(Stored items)
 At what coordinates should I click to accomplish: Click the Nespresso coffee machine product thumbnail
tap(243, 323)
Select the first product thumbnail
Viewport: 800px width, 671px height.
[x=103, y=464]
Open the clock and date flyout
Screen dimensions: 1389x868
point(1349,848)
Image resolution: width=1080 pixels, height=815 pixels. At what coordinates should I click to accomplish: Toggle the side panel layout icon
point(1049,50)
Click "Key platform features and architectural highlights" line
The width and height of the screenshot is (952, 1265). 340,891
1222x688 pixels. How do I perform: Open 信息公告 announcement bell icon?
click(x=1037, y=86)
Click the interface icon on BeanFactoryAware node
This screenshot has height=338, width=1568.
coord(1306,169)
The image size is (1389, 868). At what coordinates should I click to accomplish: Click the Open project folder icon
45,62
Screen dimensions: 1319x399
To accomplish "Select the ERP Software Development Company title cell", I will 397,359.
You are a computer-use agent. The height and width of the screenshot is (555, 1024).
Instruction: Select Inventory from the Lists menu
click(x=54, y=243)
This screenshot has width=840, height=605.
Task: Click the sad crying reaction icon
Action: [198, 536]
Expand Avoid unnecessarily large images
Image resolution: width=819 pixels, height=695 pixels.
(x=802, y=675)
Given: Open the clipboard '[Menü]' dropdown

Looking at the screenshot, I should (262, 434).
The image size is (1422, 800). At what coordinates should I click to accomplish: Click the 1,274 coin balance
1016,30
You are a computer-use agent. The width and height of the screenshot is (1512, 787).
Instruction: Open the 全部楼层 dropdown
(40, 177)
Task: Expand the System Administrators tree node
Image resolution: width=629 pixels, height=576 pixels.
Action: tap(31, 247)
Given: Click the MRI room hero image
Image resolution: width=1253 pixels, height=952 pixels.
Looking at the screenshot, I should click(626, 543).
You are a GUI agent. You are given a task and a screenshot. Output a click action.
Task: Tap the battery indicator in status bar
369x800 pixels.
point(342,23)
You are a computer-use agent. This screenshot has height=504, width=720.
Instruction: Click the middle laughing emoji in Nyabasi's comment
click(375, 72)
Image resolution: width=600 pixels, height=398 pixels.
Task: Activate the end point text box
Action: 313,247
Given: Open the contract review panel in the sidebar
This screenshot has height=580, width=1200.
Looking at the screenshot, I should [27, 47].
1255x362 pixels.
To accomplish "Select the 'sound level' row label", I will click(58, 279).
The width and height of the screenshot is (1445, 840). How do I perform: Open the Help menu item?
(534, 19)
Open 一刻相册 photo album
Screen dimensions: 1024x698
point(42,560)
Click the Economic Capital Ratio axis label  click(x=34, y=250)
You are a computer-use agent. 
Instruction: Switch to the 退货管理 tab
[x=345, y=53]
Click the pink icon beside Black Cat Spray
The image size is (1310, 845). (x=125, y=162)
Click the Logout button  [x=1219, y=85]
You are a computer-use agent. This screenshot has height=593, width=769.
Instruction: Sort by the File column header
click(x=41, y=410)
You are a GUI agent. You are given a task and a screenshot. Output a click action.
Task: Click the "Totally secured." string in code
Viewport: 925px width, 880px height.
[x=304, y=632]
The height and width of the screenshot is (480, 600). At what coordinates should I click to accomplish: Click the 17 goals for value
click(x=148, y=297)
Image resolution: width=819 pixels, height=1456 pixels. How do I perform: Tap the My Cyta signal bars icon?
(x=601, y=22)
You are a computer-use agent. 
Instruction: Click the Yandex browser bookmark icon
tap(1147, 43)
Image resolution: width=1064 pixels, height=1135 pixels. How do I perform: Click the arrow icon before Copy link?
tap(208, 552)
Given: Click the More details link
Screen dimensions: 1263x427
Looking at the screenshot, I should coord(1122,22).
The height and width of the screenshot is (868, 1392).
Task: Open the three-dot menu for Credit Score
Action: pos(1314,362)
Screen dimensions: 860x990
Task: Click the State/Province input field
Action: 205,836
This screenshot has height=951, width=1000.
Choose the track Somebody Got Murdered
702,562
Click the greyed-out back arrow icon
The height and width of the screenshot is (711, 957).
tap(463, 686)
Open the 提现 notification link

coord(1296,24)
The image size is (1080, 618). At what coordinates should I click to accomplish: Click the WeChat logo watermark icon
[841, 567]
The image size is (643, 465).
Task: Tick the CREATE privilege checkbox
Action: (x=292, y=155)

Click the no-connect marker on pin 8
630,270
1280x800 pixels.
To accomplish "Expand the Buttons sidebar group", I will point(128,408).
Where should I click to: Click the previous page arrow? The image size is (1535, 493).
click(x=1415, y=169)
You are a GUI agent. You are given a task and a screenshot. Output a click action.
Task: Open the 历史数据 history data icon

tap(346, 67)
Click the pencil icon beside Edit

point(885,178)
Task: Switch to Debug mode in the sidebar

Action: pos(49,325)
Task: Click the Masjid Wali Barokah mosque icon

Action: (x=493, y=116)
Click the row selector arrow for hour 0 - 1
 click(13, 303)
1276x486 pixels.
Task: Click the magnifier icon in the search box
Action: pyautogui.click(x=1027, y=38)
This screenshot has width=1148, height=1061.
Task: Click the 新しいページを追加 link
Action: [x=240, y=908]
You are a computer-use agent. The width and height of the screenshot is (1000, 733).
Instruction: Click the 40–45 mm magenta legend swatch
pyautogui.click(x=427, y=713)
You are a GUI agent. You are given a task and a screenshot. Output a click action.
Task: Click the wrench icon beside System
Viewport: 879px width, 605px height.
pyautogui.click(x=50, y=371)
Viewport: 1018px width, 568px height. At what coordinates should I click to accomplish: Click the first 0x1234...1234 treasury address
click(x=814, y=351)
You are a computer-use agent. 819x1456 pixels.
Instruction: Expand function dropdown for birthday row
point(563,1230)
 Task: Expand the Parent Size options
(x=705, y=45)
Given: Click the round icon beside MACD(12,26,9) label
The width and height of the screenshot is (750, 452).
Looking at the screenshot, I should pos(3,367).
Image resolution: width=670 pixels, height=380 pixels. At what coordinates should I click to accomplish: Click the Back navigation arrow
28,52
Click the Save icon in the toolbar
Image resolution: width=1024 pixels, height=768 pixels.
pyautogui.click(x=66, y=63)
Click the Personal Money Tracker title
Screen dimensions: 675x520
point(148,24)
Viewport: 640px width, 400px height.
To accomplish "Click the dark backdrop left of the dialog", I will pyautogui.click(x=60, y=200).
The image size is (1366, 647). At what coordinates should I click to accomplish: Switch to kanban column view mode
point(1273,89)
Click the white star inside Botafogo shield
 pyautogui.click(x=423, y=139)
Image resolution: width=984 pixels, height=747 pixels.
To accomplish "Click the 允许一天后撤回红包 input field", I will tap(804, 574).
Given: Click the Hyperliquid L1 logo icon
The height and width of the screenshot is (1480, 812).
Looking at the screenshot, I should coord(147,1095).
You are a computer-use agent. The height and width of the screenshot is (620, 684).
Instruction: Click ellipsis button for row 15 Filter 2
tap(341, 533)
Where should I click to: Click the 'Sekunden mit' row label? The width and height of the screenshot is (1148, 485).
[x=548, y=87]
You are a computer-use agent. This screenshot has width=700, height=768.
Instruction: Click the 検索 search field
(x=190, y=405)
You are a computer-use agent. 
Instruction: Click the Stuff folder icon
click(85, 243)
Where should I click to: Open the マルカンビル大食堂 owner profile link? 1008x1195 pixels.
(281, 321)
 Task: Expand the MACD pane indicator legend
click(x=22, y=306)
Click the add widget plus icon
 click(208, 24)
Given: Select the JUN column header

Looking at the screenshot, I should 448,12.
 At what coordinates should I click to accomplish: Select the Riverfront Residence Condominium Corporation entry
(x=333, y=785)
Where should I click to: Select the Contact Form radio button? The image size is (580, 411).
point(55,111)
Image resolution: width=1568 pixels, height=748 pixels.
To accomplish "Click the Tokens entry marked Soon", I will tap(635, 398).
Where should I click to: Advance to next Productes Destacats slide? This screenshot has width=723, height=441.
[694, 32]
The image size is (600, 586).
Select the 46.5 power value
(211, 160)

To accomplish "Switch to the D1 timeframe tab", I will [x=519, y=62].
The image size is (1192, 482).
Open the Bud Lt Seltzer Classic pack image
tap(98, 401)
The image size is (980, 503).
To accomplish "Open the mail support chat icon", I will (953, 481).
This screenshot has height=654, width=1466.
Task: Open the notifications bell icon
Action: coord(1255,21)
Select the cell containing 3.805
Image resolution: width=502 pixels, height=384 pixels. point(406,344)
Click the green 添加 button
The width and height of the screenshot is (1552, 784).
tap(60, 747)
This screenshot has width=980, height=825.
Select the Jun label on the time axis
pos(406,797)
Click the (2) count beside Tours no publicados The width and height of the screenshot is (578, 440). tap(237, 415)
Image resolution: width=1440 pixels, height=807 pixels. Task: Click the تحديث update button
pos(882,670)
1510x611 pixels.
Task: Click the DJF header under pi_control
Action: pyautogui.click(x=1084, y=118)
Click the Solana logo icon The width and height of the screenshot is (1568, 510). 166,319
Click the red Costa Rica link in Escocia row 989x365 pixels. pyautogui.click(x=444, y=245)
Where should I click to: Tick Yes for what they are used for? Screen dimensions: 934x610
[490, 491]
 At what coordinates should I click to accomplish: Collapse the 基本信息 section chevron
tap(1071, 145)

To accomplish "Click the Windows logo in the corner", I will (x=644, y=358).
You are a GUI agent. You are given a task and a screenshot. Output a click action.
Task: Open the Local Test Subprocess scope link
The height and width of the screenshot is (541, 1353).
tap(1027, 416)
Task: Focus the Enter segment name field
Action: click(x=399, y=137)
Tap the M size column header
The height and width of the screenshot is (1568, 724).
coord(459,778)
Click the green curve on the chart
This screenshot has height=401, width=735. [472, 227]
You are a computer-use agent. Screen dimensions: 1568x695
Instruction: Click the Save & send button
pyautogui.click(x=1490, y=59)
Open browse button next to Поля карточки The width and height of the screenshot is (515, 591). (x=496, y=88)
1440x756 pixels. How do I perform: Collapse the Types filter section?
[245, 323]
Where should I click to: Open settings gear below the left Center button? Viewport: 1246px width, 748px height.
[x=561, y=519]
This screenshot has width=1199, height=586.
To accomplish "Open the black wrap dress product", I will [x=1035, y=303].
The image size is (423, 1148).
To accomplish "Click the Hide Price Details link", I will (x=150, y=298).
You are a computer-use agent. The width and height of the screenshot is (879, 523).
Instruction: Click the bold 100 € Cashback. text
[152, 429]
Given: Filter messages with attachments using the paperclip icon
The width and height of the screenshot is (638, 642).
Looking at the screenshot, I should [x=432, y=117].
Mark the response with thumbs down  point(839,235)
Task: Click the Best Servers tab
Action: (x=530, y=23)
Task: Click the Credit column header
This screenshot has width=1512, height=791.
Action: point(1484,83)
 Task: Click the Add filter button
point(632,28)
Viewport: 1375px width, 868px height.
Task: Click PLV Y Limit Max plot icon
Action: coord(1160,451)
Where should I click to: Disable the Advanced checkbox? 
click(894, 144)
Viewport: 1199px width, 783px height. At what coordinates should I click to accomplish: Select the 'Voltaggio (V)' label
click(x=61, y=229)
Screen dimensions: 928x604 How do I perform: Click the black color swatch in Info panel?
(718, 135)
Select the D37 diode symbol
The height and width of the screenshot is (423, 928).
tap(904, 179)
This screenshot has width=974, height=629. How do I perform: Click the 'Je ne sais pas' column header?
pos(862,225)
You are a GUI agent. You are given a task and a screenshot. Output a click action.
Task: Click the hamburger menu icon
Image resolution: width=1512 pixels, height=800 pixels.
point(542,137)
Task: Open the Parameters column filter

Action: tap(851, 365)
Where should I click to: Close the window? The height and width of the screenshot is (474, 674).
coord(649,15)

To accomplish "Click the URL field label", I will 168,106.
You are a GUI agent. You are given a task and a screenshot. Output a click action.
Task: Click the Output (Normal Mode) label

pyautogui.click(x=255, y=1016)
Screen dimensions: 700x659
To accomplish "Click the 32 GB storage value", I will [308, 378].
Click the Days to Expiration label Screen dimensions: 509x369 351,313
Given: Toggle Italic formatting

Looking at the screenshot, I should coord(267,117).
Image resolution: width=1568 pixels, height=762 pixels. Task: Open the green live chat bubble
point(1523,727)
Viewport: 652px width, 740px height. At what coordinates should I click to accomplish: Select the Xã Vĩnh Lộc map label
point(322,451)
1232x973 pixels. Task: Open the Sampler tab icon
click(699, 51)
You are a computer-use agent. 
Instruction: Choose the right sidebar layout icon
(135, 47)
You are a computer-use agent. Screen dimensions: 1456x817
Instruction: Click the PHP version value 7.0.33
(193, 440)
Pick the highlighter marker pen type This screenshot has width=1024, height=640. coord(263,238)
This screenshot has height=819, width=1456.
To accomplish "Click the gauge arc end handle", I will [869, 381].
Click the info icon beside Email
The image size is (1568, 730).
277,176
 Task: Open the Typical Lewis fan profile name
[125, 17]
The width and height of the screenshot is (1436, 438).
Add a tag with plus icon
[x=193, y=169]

*TASK REQUIREMENTS:* Retype only this range exactly: the first line of the data through the line where "is (1512, 787)." appears.

*REPLY TO THE TASK:*
 At what coordinates should I click to accomplish: Click the Nespresso coffee machine product thumbnail
tap(243, 323)
Select the first product thumbnail
Viewport: 800px width, 671px height.
[x=103, y=464]
Open the clock and date flyout
Screen dimensions: 1389x868
point(1349,848)
Image resolution: width=1080 pixels, height=815 pixels. At what coordinates should I click to accomplish: Toggle the side panel layout icon
point(1049,50)
Click "Key platform features and architectural highlights" line
The width and height of the screenshot is (952, 1265). 340,891
1222x688 pixels. How do I perform: Open 信息公告 announcement bell icon?
click(x=1037, y=86)
Click the interface icon on BeanFactoryAware node
This screenshot has height=338, width=1568.
coord(1306,169)
The image size is (1389, 868). At what coordinates should I click to accomplish: Click the Open project folder icon
45,62
Screen dimensions: 1319x399
To accomplish "Select the ERP Software Development Company title cell", I will 397,359.
You are a computer-use agent. The height and width of the screenshot is (555, 1024).
Instruction: Select Inventory from the Lists menu
click(x=54, y=243)
This screenshot has width=840, height=605.
Task: Click the sad crying reaction icon
Action: [198, 536]
Expand Avoid unnecessarily large images
Image resolution: width=819 pixels, height=695 pixels.
(x=802, y=675)
Given: Open the clipboard '[Menü]' dropdown

Looking at the screenshot, I should (262, 434).
The image size is (1422, 800). At what coordinates should I click to accomplish: Click the 1,274 coin balance
1016,30
You are a computer-use agent. The width and height of the screenshot is (1512, 787).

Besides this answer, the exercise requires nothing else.